75 Under s 1322(6), the court must not make an order unless it is satisfied that no substantial injustice has been or could be caused to any person. Additionally, in the case of an order under subparagraph (a), the court must be satisfied that the act, matter or thing in question is essentially of a procedural nature, that the persons concerned in the contravention acted honestly, and that it is just and equitable that the order be made.

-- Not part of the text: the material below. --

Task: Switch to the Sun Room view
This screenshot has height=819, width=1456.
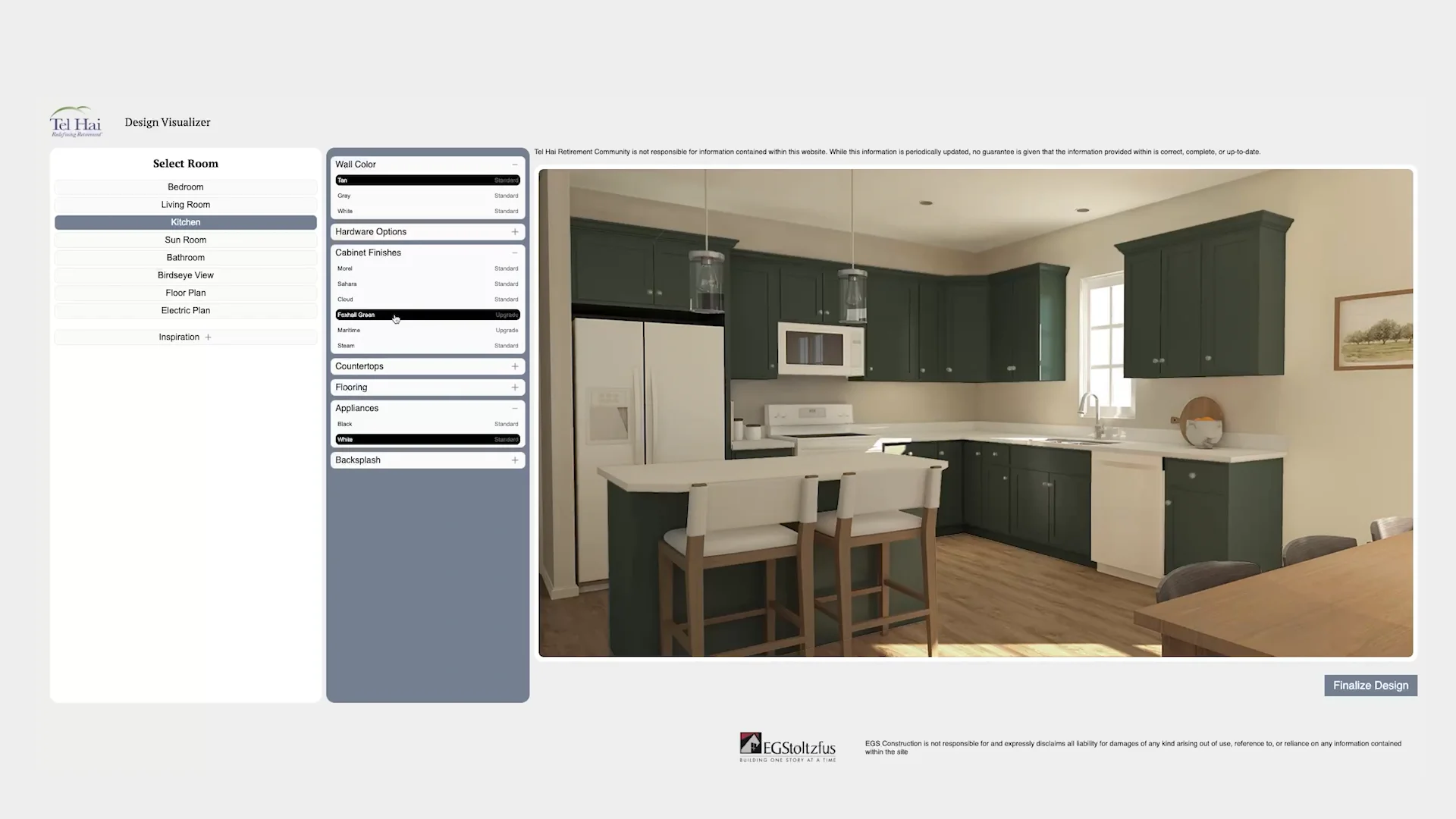Action: pos(185,240)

76 I am satisfied all these matters in the present case, and more generally, I am satisfied that it is appropriate to exercise my discretion to make an order under s 1322(4). The matters in the present case are essentially of a procedural nature. There is nothing in the evidence or the circumstances of the applications to suggest that the applications have been made otherwise than honestly. The making of a curative order will not cause injustice to any person, and is a just and equitable outcome from the point of view of the members of UMP Qld.

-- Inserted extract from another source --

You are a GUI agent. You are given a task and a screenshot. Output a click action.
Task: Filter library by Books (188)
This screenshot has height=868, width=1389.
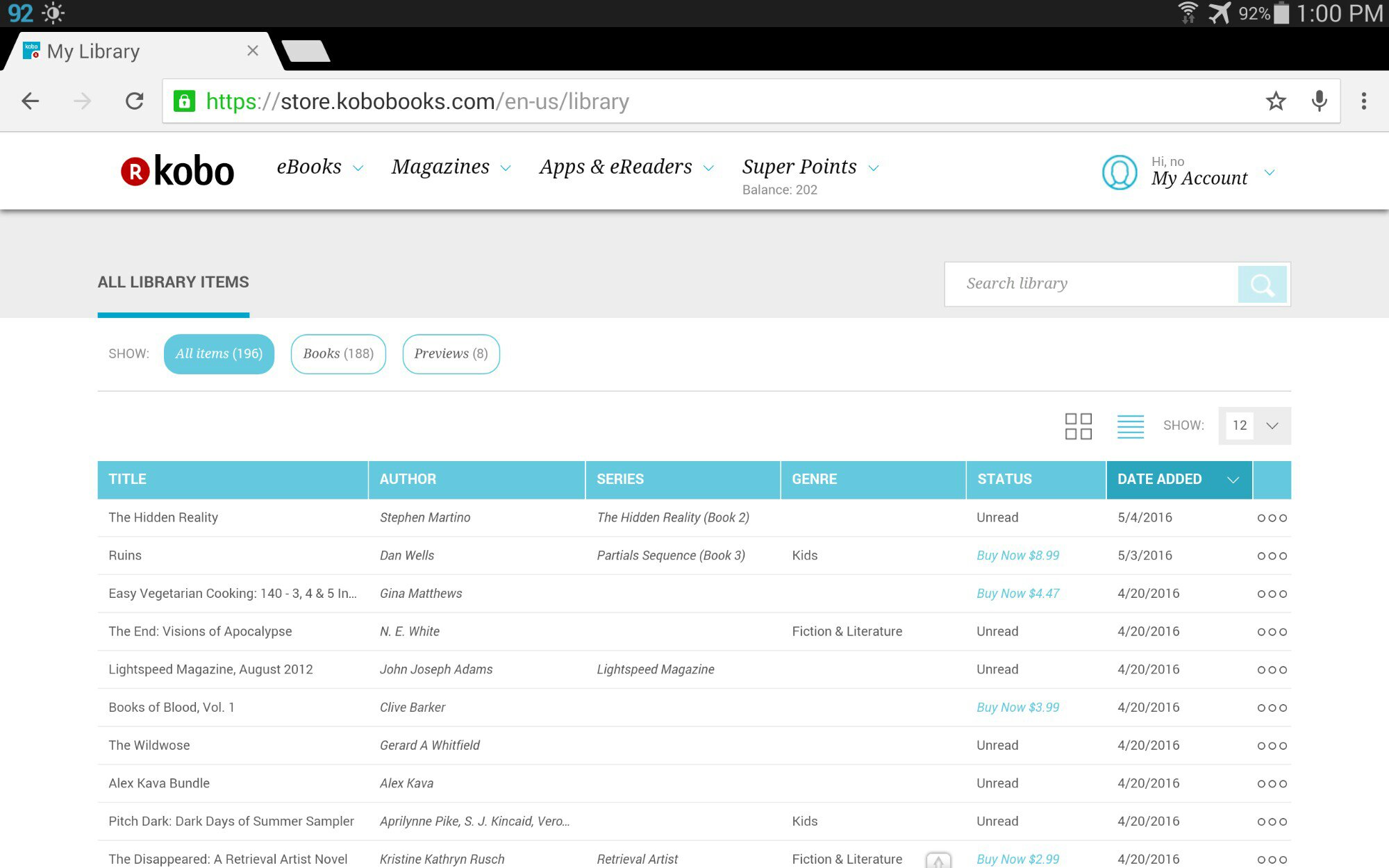point(338,354)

77 UMP is the sole member of UMP Qld with the right to vote at the meeting, and could have exercised the statutory power to abridge the notice period. The evidence before me indicates that the meeting was widely advertised, particularly in places where medical practitioners would be likely to see the advertisement, and that some inquiries were made before the meeting and were adequately dealt with. According to the evidence, the major concern expressed by persons who made contact was whether the proposal to transfer the surplus assets and wind up UMP Qld would affect medical indemnity insurance cover. Obviously it will not do so, given the existence of the run-off agreement between UMP and the United Kingdom insurer and the fact that UMP Qld has not carried on business since June 1997. None of those who made contact expressed any opposition to the proposal, and no opposition was expressed at the meeting itself. The members of UMP Qld as at 19 June 1997 have been given the opportunity to become and remain members of UMP and many have done so. They will benefit from the transfer of surplus assets pursuant to the resolution of the meeting, in their capacity as members of UMP.

Conclusion

78 At the hearing of the applications on 29 November 2004, I was satisfied that proper grounds had been established for the making of the orders sought in the originating process and the interlocutory process. I therefore made orders for the winding up of UMP Qld and the appointment of Mr Lombe and Mr Greig as liquidators, and an order under s 1322(4) concerning the deficiency of notice and any accidental omission to give notice, and I gave a direction under s 479(3) that the liquidators would be justified in transferring UMP Qld's surplus assets to UMP in the manner proposed. I now publish my reasons for making these orders and directions.

79 ASIC was given notice of the applications and indicated that it neither supported nor opposed them and did not wish to be heard. It has not been necessary for me to address the taxation consequences of the transfer, either for UMP Qld or UMP, although I note that in the explanatory statement the provisional liquidators expressed their opinion, having taken advice, that the transaction was unlikely to create any tax consequences for UMP Qld.